Paris Agreement at 10: World Off Track as Climate Crisis Accelerates
World off Paris Agreement climate path, scientists warn

A Decade of Unfulfilled Promises

Ten years after world leaders triumphantly sealed the historic Paris Agreement, the planet's climate trajectory has veered dramatically off course. While the pact set a crucial path to slow global warming, the world has failed to stay on it. Scientists and officials now deliver a sobering assessment: the climate is changing more rapidly than society is managing to abandon the fossil fuels causing the crisis.

Earth's climate has become nastier, faster, than anticipated. Since 2015, the annual global temperature has surged by approximately 0.46 degrees Celsius (0.83 degrees Fahrenheit), one of the largest decadal jumps ever recorded. Each year since the agreement has been hotter than the year it was signed, with 2025 on track to be the second or third hottest year on record.

Accelerating Impacts and Widespread Damage

The symptoms of this accelerated warming are now impossible to ignore. Deadly heatwaves have scorched not only traditional hotspots like India and the Middle East but also temperate regions such as the Pacific Northwest and Siberia. The planet has been repeatedly battered by more frequent, costly, and dangerous extreme weather events.

The past decade has witnessed the most Category 5 Atlantic hurricanes and the highest number of billion-dollar weather disasters in United States history. America alone has endured 193 disasters costing at least $1 billion, totalling a staggering $1.5 trillion in damages. Wildfires have ravaged Hawaii, California, Europe, and Australia, while catastrophic floods have devastated Pakistan, China, and the American South.

The cryosphere has suffered profoundly. Scientists calculate that more than 7 trillion tons of ice from global glaciers and the ice sheets of Greenland and Antarctica have vanished since 2015. This immense loss is equivalent to over 19 million Empire State Buildings in weight. Consequently, sea level rise is accelerating, with oceans rising 40 millimetres (1.6 inches) in the past decade—enough water to fill 30 lakes the size of Lake Erie.

Even the Amazon rainforest, the location for the upcoming UN climate negotiations in Belem, Brazil, has at times transitioned from a vital carbon sink to a source of heat-trapping gases due to rampant deforestation.

Progress Made, But Not Nearly Enough

Despite the grim outlook, there are significant achievements to acknowledge. The cost of renewable energy has plummeted, making it cheaper than polluting coal, oil, and natural gas in most places. In 2024, a remarkable 74% of new global electricity generation came from wind, solar, and other green sources. The electric vehicle revolution is also underway, with global sales exploding from 500,000 in 2015 to 17 million last year.
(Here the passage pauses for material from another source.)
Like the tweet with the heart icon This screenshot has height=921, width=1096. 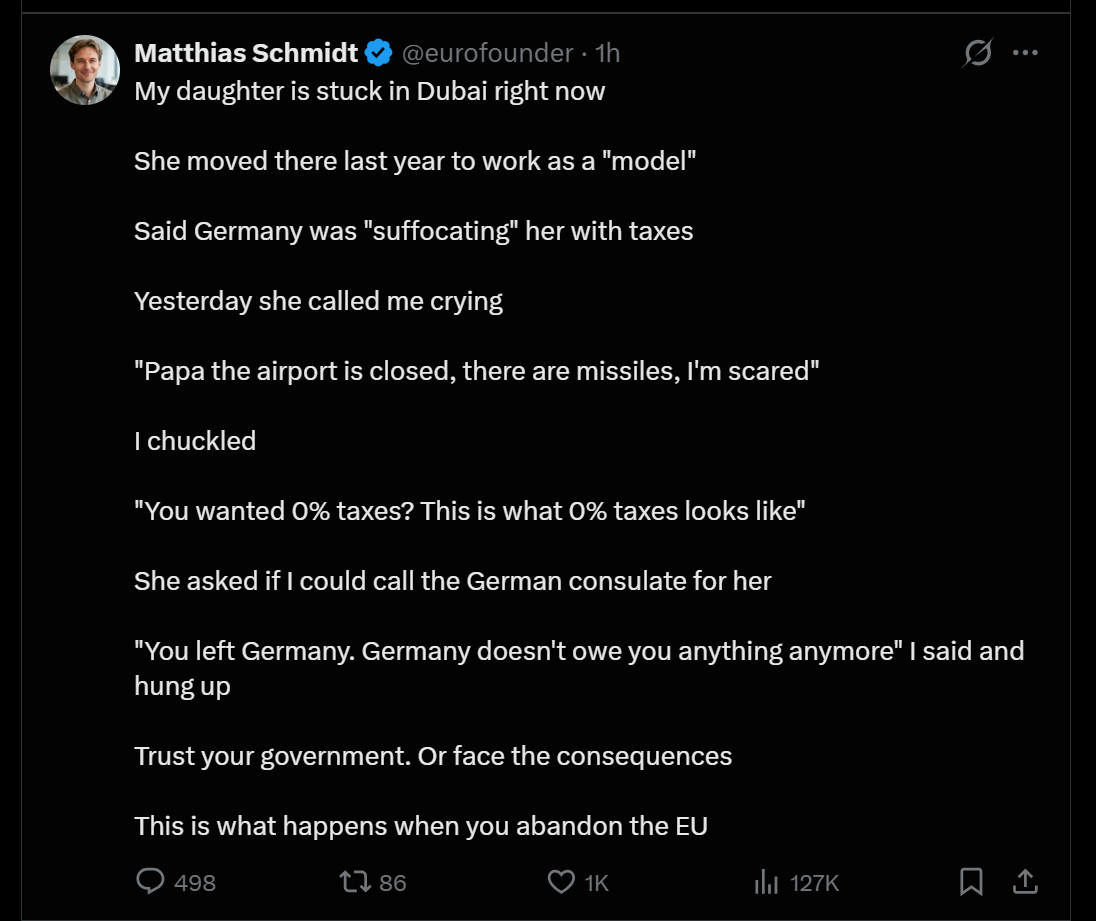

This clean energy surge has had a tangible impact on future projections. In 2015, the world was on a path for nearly 4 degrees Celsius (7.2 degrees Fahrenheit) of warming since pre-industrial times. Current pledges have reduced that trajectory to approximately 2.8 degrees Celsius (5 degrees Fahrenheit).

However, this progress remains dangerously insufficient. It falls far short of the Paris Agreement's overarching goal of limiting warming to 1.5 degrees Celsius (2.7 degrees Fahrenheit), a threshold scientists identify as a critical danger line. A comprehensive report found that none of the dozens of key transition indicators are on pace to meet the 1.5-degree target.

Pollution continues to grow. Levels of methane in the atmosphere have increased by 5.2% since 2015, while carbon dioxide levels have jumped 5.8%. While some developed nations, including the US, have reduced emissions by around 7%, others have seen dramatic increases: China's emissions are up 15.5% and India's have soared by 26.7%.

As diplomats gather in Belem for the latest round of UN climate talks, the message from experts is starkly clear. The world has made notable strides in the right direction, but the pace of action is still being catastrophically outpaced by the acceleration of climate change itself. The gap between where we are and where we need to be is not closing—it is widening.